Brazilian drag queen Salete Campari came dressed as Marilyn Monroe to toast the new era of her country.
“I feel fantastically happy,” the activist and artist said as she posed for selfies outside Brazil’s presidential palace as she waited for the new president, Luiz Inácio Lula da Silva, to arrive.
“Now Brazil’s LGBTQIA+ community can feel free because we have a president who respects diversity. It’s so important. Everyone is now welcome,” said Campari.
“No one was welcome under that man,” she added of Lula’s proudly prejudiced predecessor, Jair Bolsonaro, whose political demise has brought a long-awaited moment of redemption for both the country’s marginalized minorities and black majority.
During Bolsonaro’s four-year rule, the presidential palace was occupied by a predominantly white, male assembly of politicians and military officials, many of whom were unashamed of their contempt for indigenous and traditional black communities, favela residents and members of Brazil’s civil rights movement.
“The minority must bow to the majority,” Bolsonaro once declared.
But when 77-year-old Lula arrived to take office on Sunday, the beautiful marble ramp leading to the palace was surrounded by a hodgepodge of citizens representing one of the world’s most socially and racially diverse nations.
“I saw trans men and women, transvestites, drag queens, disabled people… there were pastors, priests and Afro-Brazilian religious leaders,” said black favela activist Rene Silva, who was in the crowd.
“I saw the Brazil I know. We could see ourselves,” Silva added. “I felt at home.”
Bolsonaro boycotted the ceremony, after flying to the US on the eve of the inauguration, allowing Lula to use the symbolic passing of the presidential sash to emphasize his desire to build an inclusive and tolerant nation.
Many onlookers, including Silva, wept as the new president walked up the ramp flanked by eight representatives of Brazil’s diversity and struggle, including respected indigenous leader Raoni Metuktire, a disabled influencer and a metalworker.
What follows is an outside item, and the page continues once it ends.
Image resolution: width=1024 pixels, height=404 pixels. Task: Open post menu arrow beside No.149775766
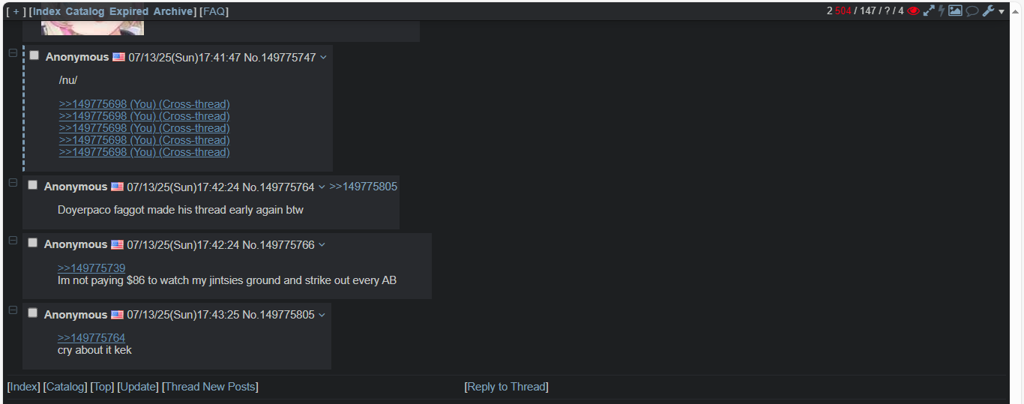(322, 245)
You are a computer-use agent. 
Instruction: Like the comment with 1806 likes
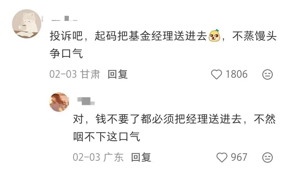(216, 74)
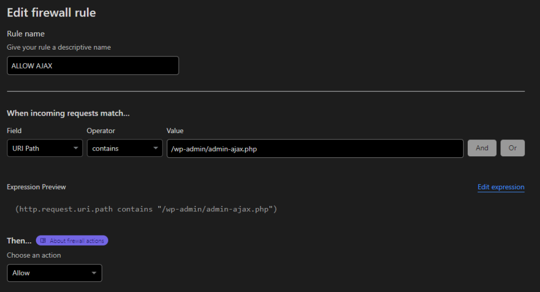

The sash was presented to Lula by black garbage collector and activist Aline Sousa.
“This is a historic moment,” said Douglas Belchior, a civil rights leader from the Black Coalition for Rights group who was in attendance.
Lula has injected similar diversity into his new government in an effort to bring all of Brazil’s 215 million people back into the fold after minorities were brushed off from Bolsonaro’s tumultuous era.
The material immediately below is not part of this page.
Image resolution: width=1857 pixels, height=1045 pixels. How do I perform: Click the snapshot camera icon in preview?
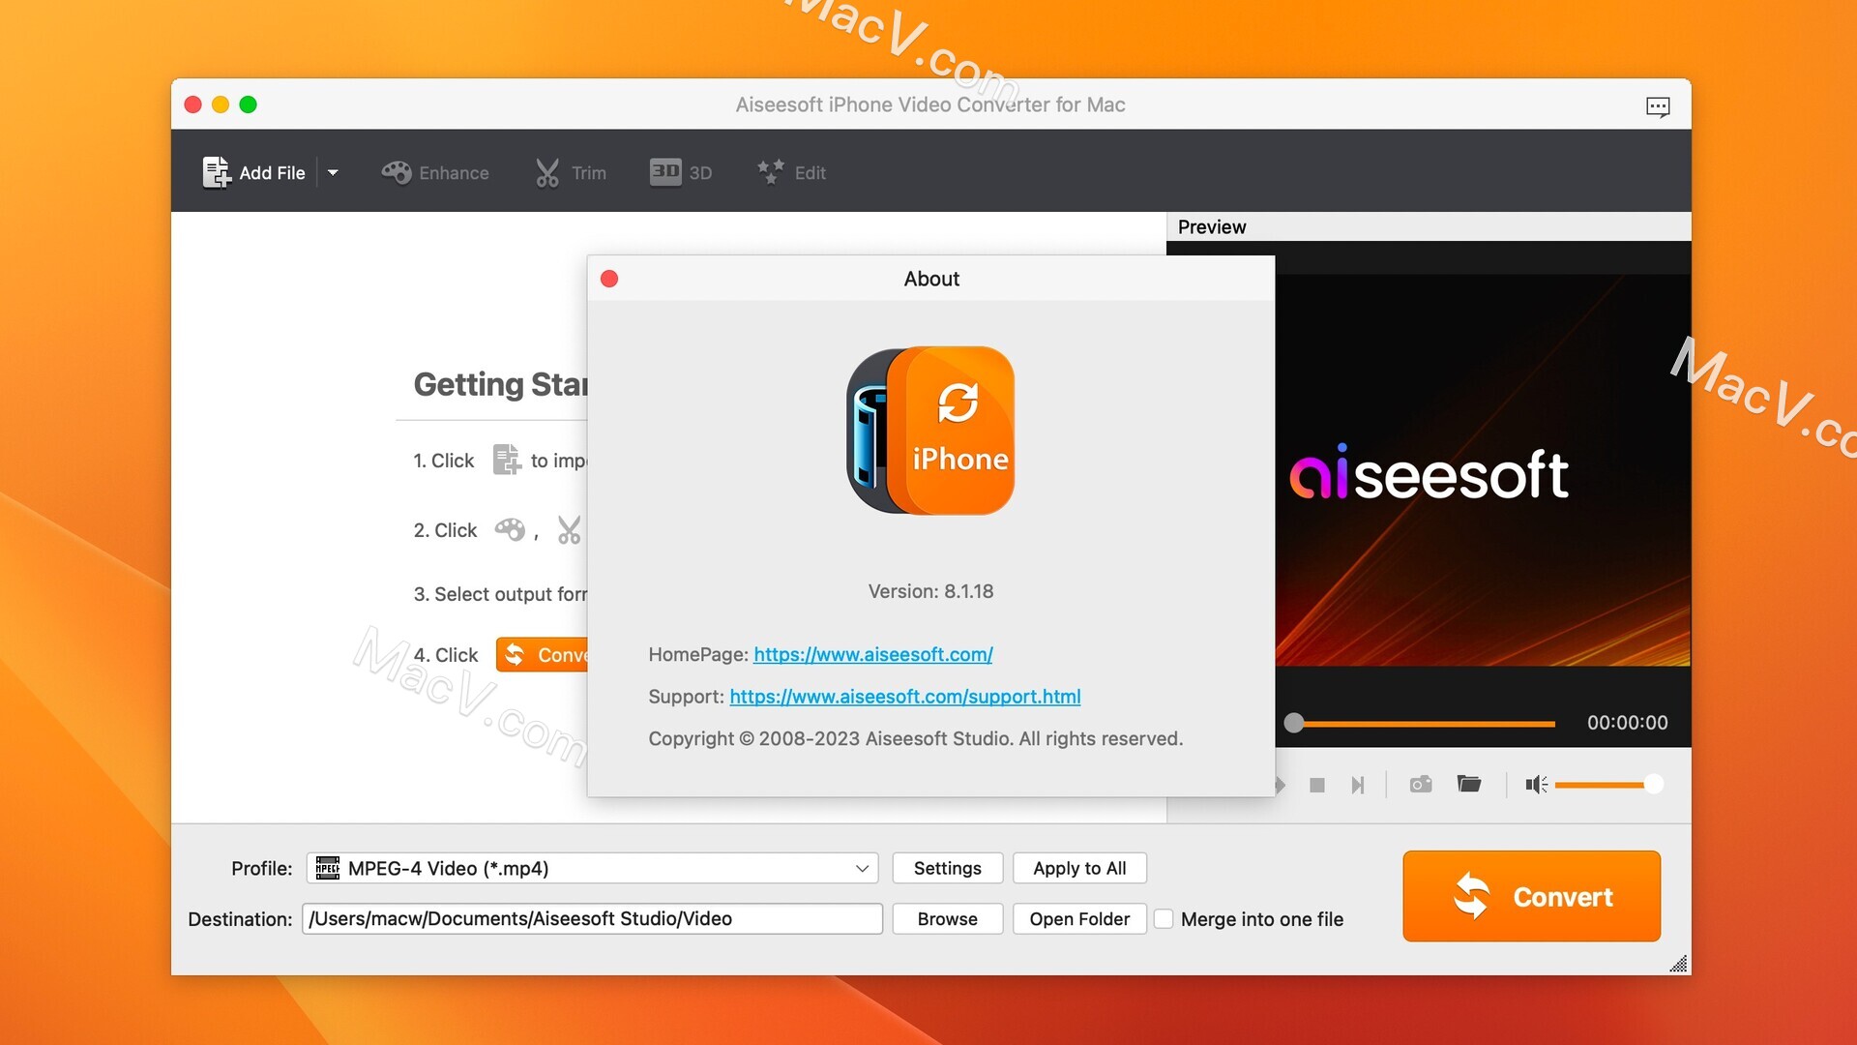[1421, 785]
“I will rule for all, looking forward to our bright shared future rather than in a rearview mirror of division and intolerance,” Lula told tens of thousands of supporters who gathered to hear him speak.
One of Brazil’s most celebrated black intellectuals, Silvio Almeida, will head Lula’s human rights ministry, replacing radical evangelical minister Damares Alves.
Favela-born human rights activist Anielle Franco will head the ministry for racial equality. And Indigenous activist and politician Sônia Guajajara will head Brazil’s first ever Indigenous Peoples Ministry.
Guajajara told supporters on the eve of Lula’s inauguration that Brazil was entering a new era in which “the resistance” would occupy the corridors of power.
“We are here today because we were never afraid to fight. We never gave up,” Guajajara said to loud cheers. “We are here to say that there will never be another Brazil without us.”